Slide5: PC’s, eigenvectors and eigenvalues Eigenvalues > 1. This is only a general rule. Our choice may be guided by other considerations: The amount of variance explained by the PC’s. For example, we may be interested in retaining a set of PC’s explaining at least the 90% of total variance). The performance of the PC’s with respect to all the variables (see later, slide 10). For example, we may be interested in retaining a set of PC’s explaining all the original vars in a satisfactory way (at least, say, the 60-70% of their variance) In this case, notice that 1) According to the Eigenvalue >1 rule, we should select 3 PCs. 2) 3 PC’s together explain the 72% of the total variance 3) The 4° PC has a variance very close to 1. 4) We could be interested in a higher % of explained variance and we could also be interested in evaluating if all the variables are well explained. It is better to consider a larger nr of PC’s and to evaluate them before choosing.


Slide6: PC’s, eigenvectors and eigenvalues BUT: while indicating the directions of the most relevant tendencies, they do not provide information about the relevance of the tendencies themselves. This means that the eigenvectors describe the new axes but not the dispersion (importance, information) characterizing them. To have a clear description of the meaning of PC’s we have to consider the correlations between them and the original vars. The correlations provide also important information about the explanatory power of PC’s We are considering p = 14 vars; hence can extract p = 14 PC’s and p = 14 eigenvectors. Here we limit attention only to the first 6 eigenvectors (those related to the first 6 PC’s) Eigenvectors provide information about the direction of the (6) principal axes of the ellipsoid. Also, they give information about the weight of each variable in the standardized linear combinations defining the (first 6) PC’s


Slide7: Correlations between the PC’s and the original vars REMEMBER (FOR STANDARDIZED VARS): The elements (rows) of the k-th eigenvector (column vector) are the weights assigned to the original vars. For example, gjk is the weight assigned to the j-th original variable to obtain the k-th principal component. As we saw before this weight says nothing about the relevance of the j-th var in the definition of the k-th PC’s nor about the relevance of the k-th PC in the reconstruction of the j-th variable.
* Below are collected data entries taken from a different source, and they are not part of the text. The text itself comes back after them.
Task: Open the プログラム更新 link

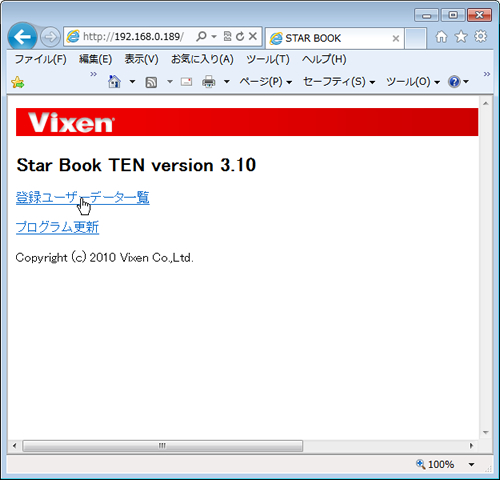Action: (x=58, y=227)
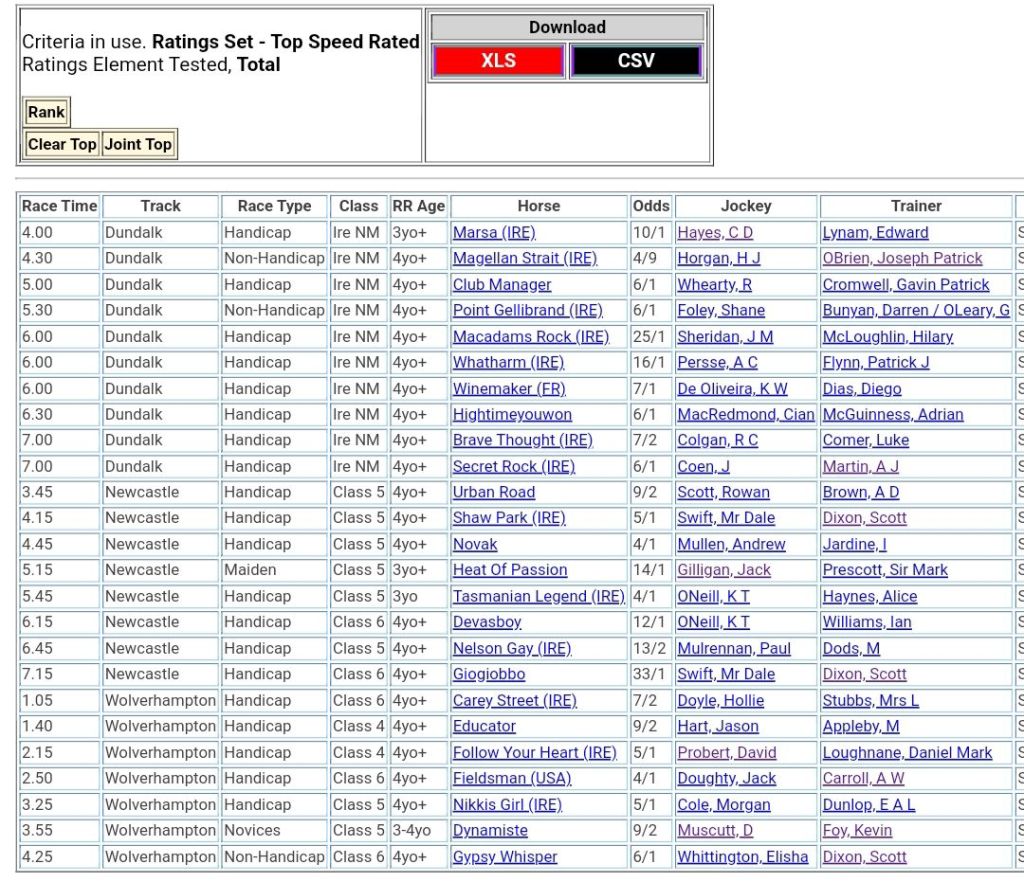Click the Clear Top button
The image size is (1024, 882).
[x=62, y=144]
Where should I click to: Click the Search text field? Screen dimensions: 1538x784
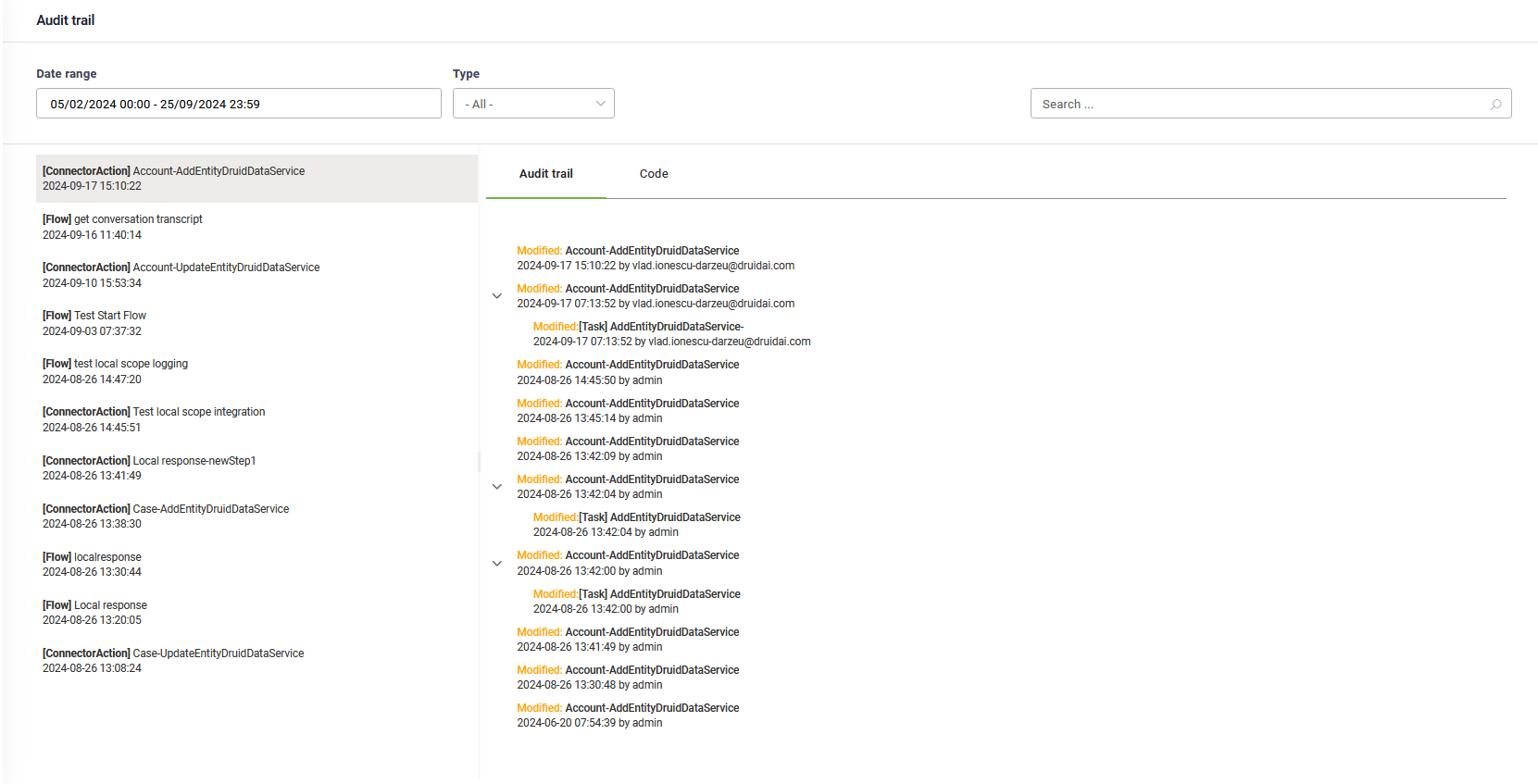click(x=1259, y=104)
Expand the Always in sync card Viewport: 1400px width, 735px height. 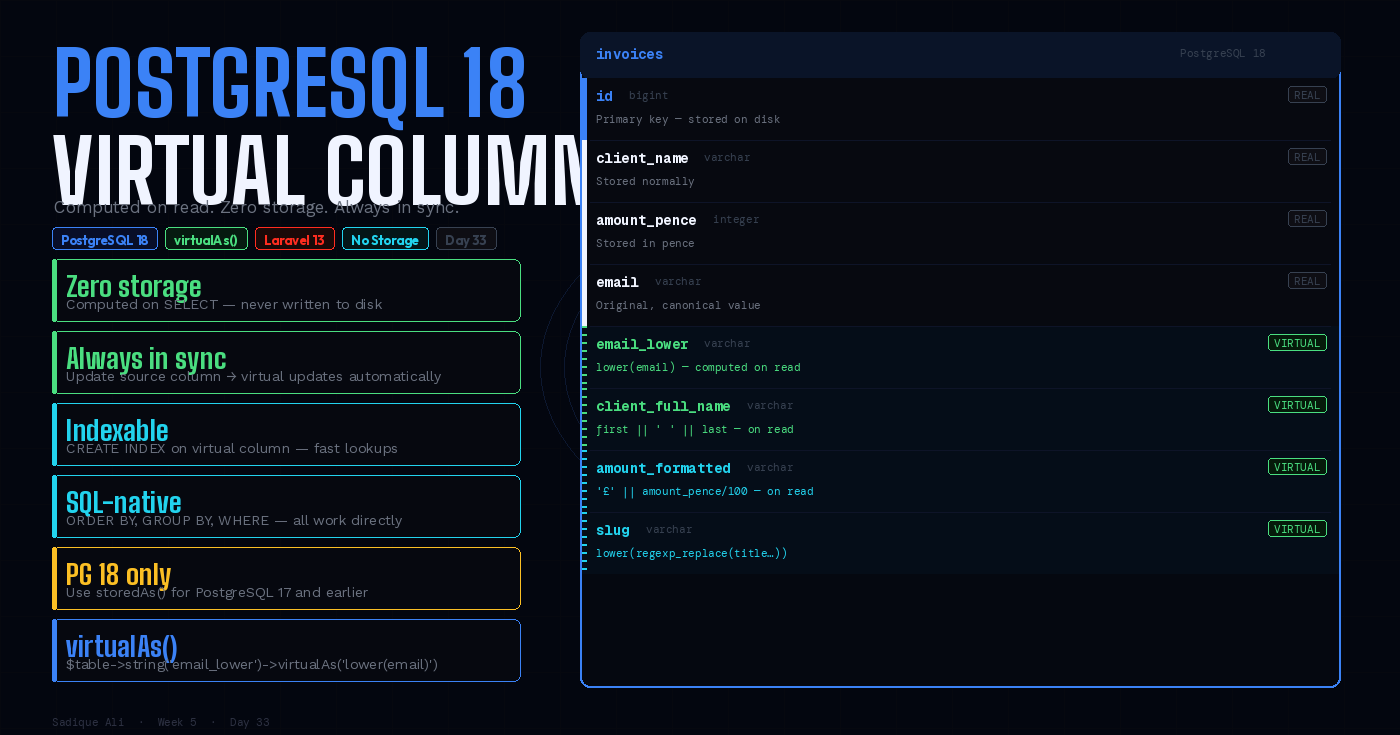point(286,362)
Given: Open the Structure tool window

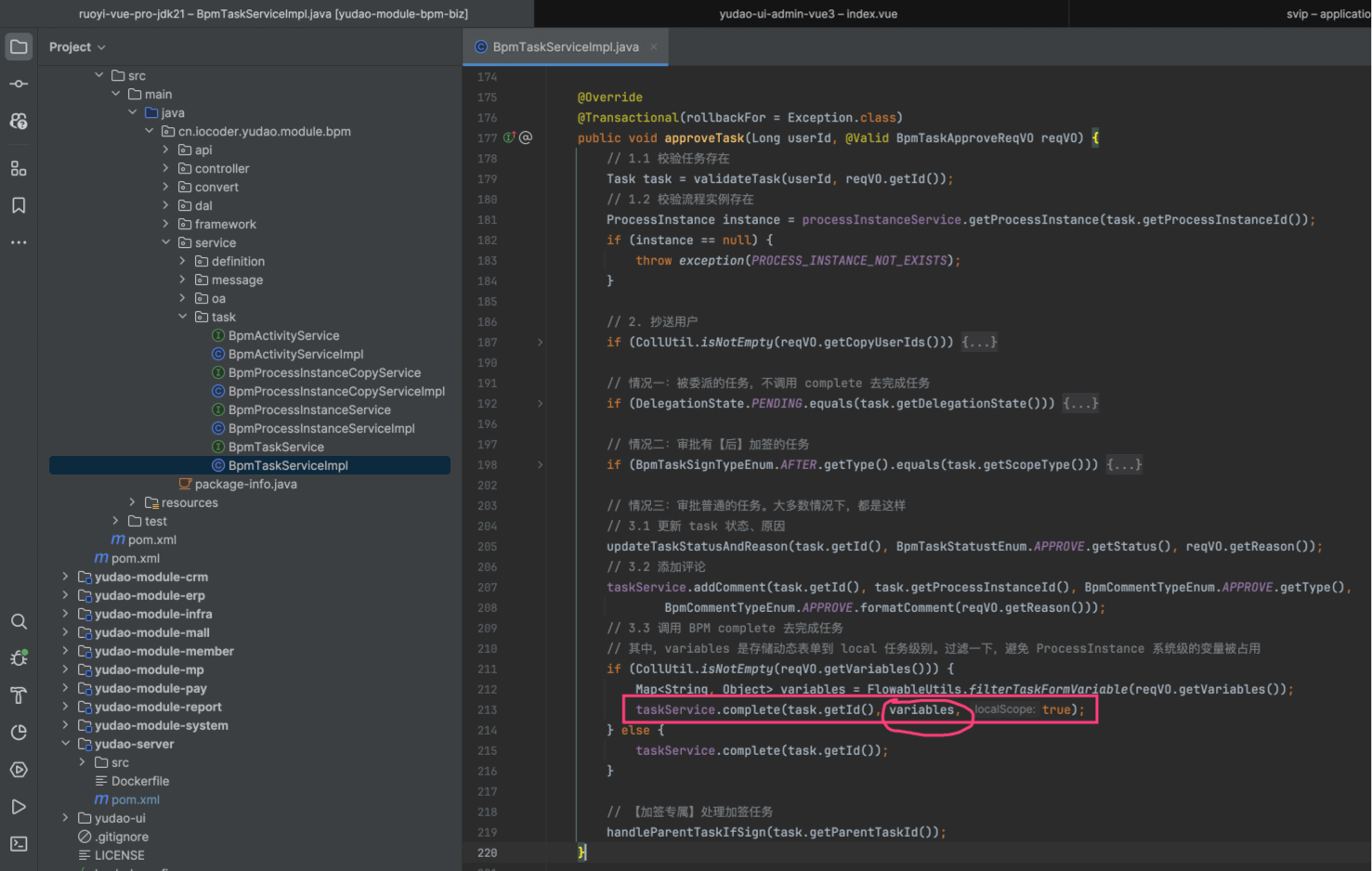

This information is given by the correlation between the j-th var, z(j) and the k-th PC, y(k).


Slide8: Correlations between the PC’s and the original vars The correlation between the j-th original variables and the k-th PC is given by the j-th element of the k-th eigenvector (direction of the axis, weight in the lin. comb.) MULTIPLIED by the square root of the k-th eigenvalue (std dev of the k-th PC), i.e. by the importance of the k-th PC in the reconstruction of the original vars. Elements of the k-th eigenvector. Correlations: The squared correlation coefficient is the proportion of the variance of the j-th variable, z(j) , accounted for by the k-th PC, y(k). These quantities can be used to evaluate the explanatory power of PC’s with respect to each variable The correlations between vars and PC’s give us information about the relationship between the considered variables.


Slide9: Proportion of variance explained by the first PC’s Proportion and cumulative proportion are respectively the % of total variance explained by the k-th PC and by the first k PC’s. These values are only a synthesis of the performance of the PC’s to recover the variances of the original variables. This means that for some variables we may have a very high % of variance explained and for other vars a very low % of variance explained. Again, the proportion of variance explained by one PC is the squared correlation coefficient between the PC and one variable. Remember moreover that if we consider p PC’s all the variances are perfectly explained. We are interested in evaluating the cumulative proportion of the variances of the original vars explained by the first k PC’s. These quantities are obtained as the sum of the squared correlation coefficients between one variable and the first k PC’s.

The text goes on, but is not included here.